Yak pictures show a shaggy beast that is quite docile despite its wicked-looking horns. Here are free pictures of yaks in Tibet, with comments by people who live in Tibet. If you run across them on a hike in the mountains, they'll mostly ignore you unless you get too close, and then they'll just stare at you for a while, like these ones.
On this page I'll just show domestic yaks (and remember, all these are public domain photographs, so feel free to use them as you wish). Wild yaks are hard to photograph because they're so rare. Until 1994 the wild yak was on the endangered species list; now it is still "vulnerable" and found only in remote places. The domestic yak is definitely NOT an endangered yak - there are about 12 million of them in the world. In some places in Tibet, your road trips will be interrupted by herds of the beasts.
Below are a couple of yak pictures taken during a Qinghai Tibet railway trip. You can take a train all the way from Beijing to Lhasa, taking two days. Although it costs about half as much as flying, that's not the attraction for most people - it's the beauty of the surroundings that makes the trip memorable. Once you get into the mountains you see magnificent scenery, with many opportunities for pictures of yaks and mountains.
The yak has a central place in Tibetan life and culture. In Tibetan, a female yak is called a "dri" but I'll follow the general practice of using "yak" to refer to both males and females. A different page will talk about yak products and their use in Tibet; this page will focus just on yak pictures. As with all photographs on Asia-Insider-Photos.com, these are public domain pictures taken by me and my friends, and you are welcome to use them.

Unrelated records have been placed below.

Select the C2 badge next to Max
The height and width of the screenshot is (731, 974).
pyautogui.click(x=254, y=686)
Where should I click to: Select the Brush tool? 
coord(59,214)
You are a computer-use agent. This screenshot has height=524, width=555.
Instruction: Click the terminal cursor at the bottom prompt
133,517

Through my apartment window in Lhasa I could see the holy mountain called Poombaree and sometimes spot yaks grazing there. In the picture above, you see a young yak on another mountain north of Lhasa. Look carefully and you'll see the back of the Potala Palace in the valley below.

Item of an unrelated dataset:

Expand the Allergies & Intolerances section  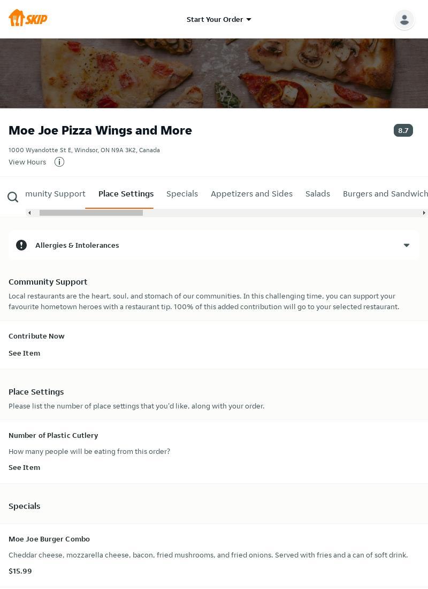click(406, 245)
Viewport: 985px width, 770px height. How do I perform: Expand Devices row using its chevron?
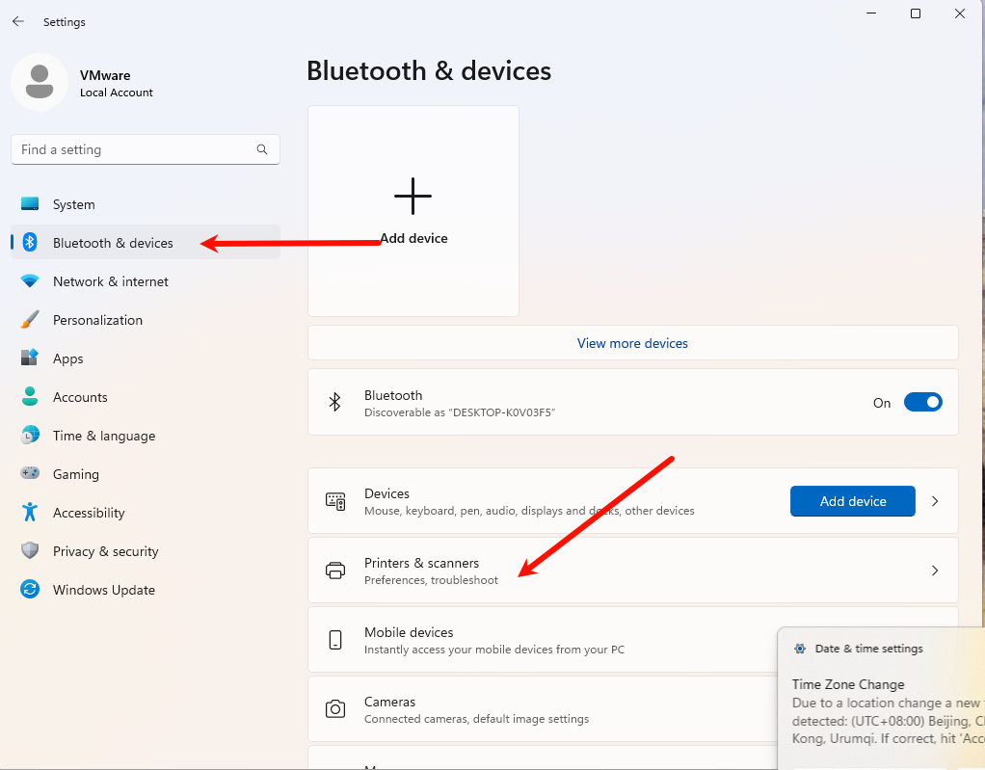point(934,501)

The "scent" (some would say "stench") of yak pervades Lhasa, the capital of Tibet. Most of that comes from the yak butter lamps burning constantly around Tibetan Buddhist sites. The beasts themselves are rarely seen on the street of Lhasa, except in pieces around the butcher shops. Go five minutes out of the city though, and you'll be in fields and mountains where the yaks roam. Here's the same young yak, with Sera Monastery showing below.
Some Tibetan Buddhism paintings feature a blue yak, and the term "blue yak" has been used as a trendy name for blogs and businesses. This photo shows that some yaks do have a blue tinge to their hair. Although I do a bit of touch-up on many photos on this website, usually just to compensate for underexposed shots or trim off the uninteresting parts, this photograph below is exactly as I got it from a friend, so the colour is authentic.

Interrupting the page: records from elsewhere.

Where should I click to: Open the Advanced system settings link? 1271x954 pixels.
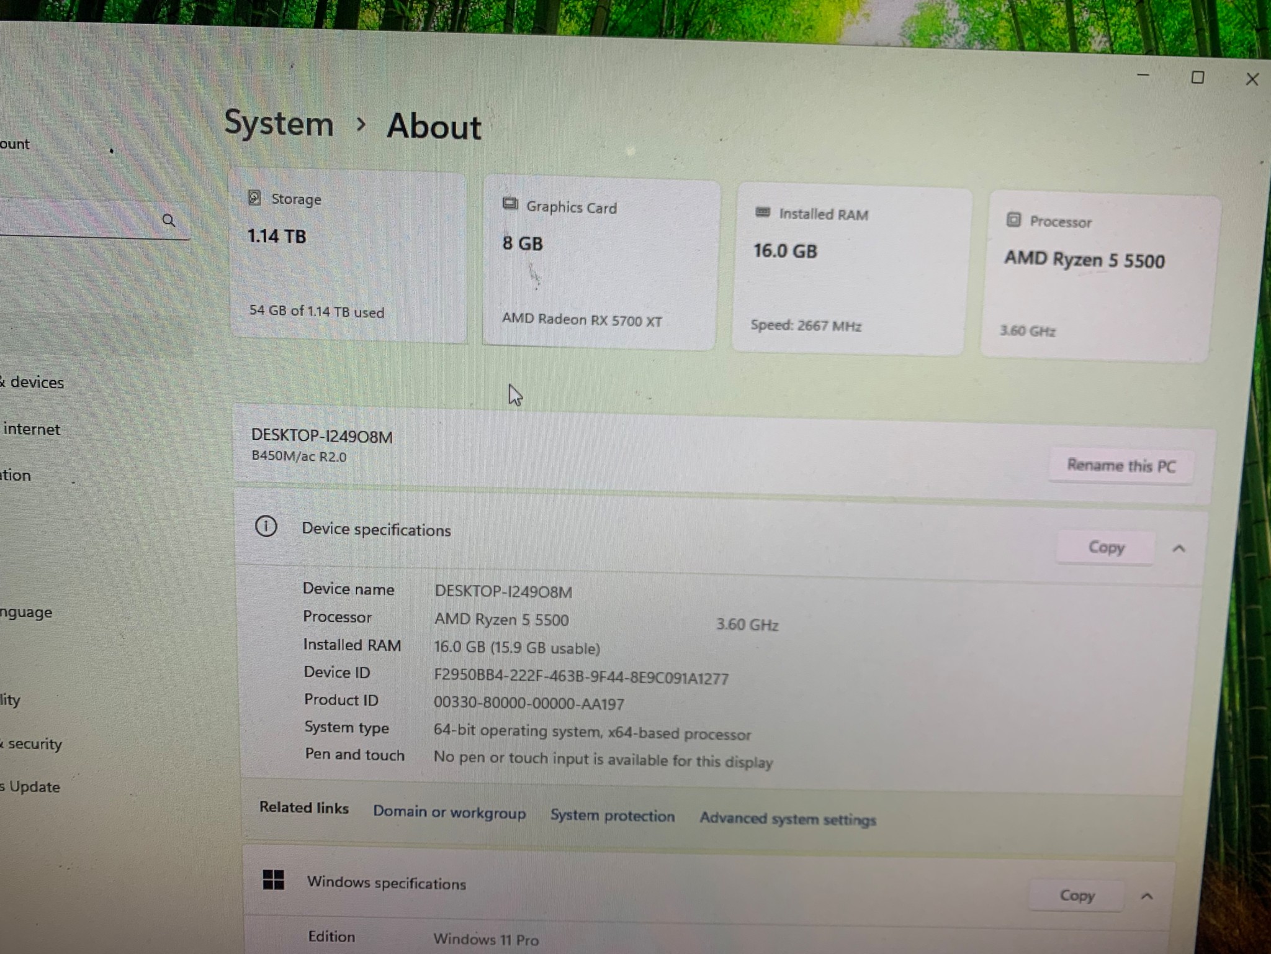click(788, 819)
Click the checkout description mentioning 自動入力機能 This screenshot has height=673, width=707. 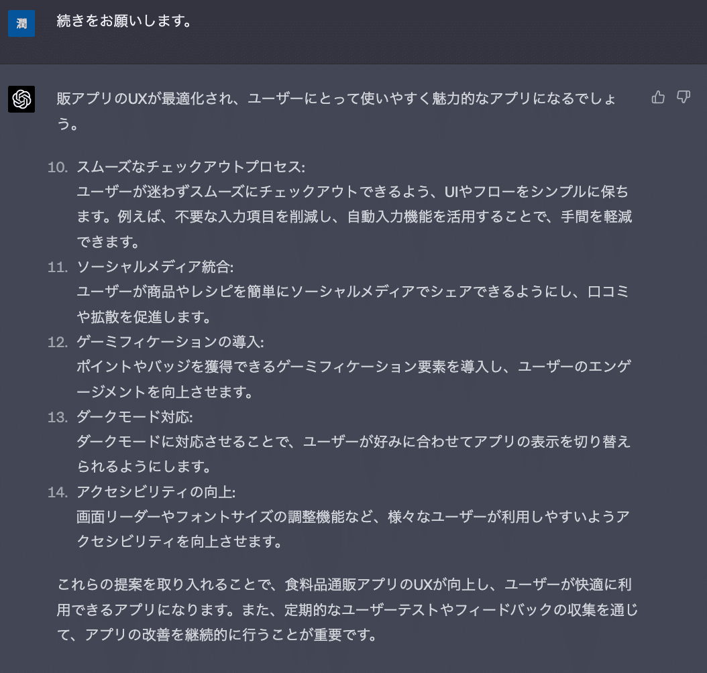click(x=354, y=217)
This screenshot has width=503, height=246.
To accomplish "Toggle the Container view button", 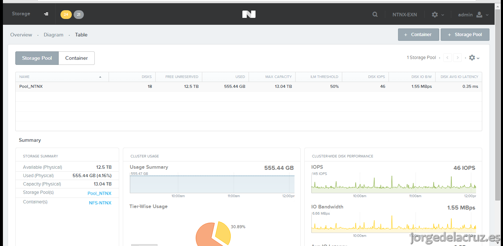I will point(77,58).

There's not a lot of thrills in the life of a yak. Eat, rest, eat, rest... Notice that in this photo you can see a blue tinge to the yak hair.
Most yaks though, are black with a bit of white. The one below has more white than usual.
Some yaks are basically gray or a dirty white, as seen here.
Some of the black/white pattern may come from cross-breeding with cattle. Compared to pure-bred cattle, the cross-breed uses less of what it eats for maintenance. In other words, it uses food more efficiently. See www.mcrobertsgamefarm.com website for more information about cross-breeding yaks and to learn about yak farming in the United States.
But why cross-breed at all, you ask? A full-grown yak can weigh about 600 pounds (270 kilograms). Full-grown cattle can be twice that weight. Yaks are smaller and more efficient animals - just what you'd expect for an animal adapted to altitude over millenia, but not exactly what you want if you're aiming for meat production. The cross-breed, called a "dzo" for male and "dzomo" for female, have intermediate size. Dzo are sterile but dzomo are very able to reproduce. Likely, much of the yak population in Tibet is not pure yak after so much interbreeding over many years. Below are a team of dzomo (dzo?) ready for plowing.
In the fields outside the capital of Tibet, and anywhere field crops are grown, it is common to see yaks used for plowing. Here are a couple more yak pictures proving how useful yaks are in Tibetan life.
Let me end this collection of public domain yak pictures with some magnified views of this magnificent animal. Life in Tibet would be unimaginable without the yak.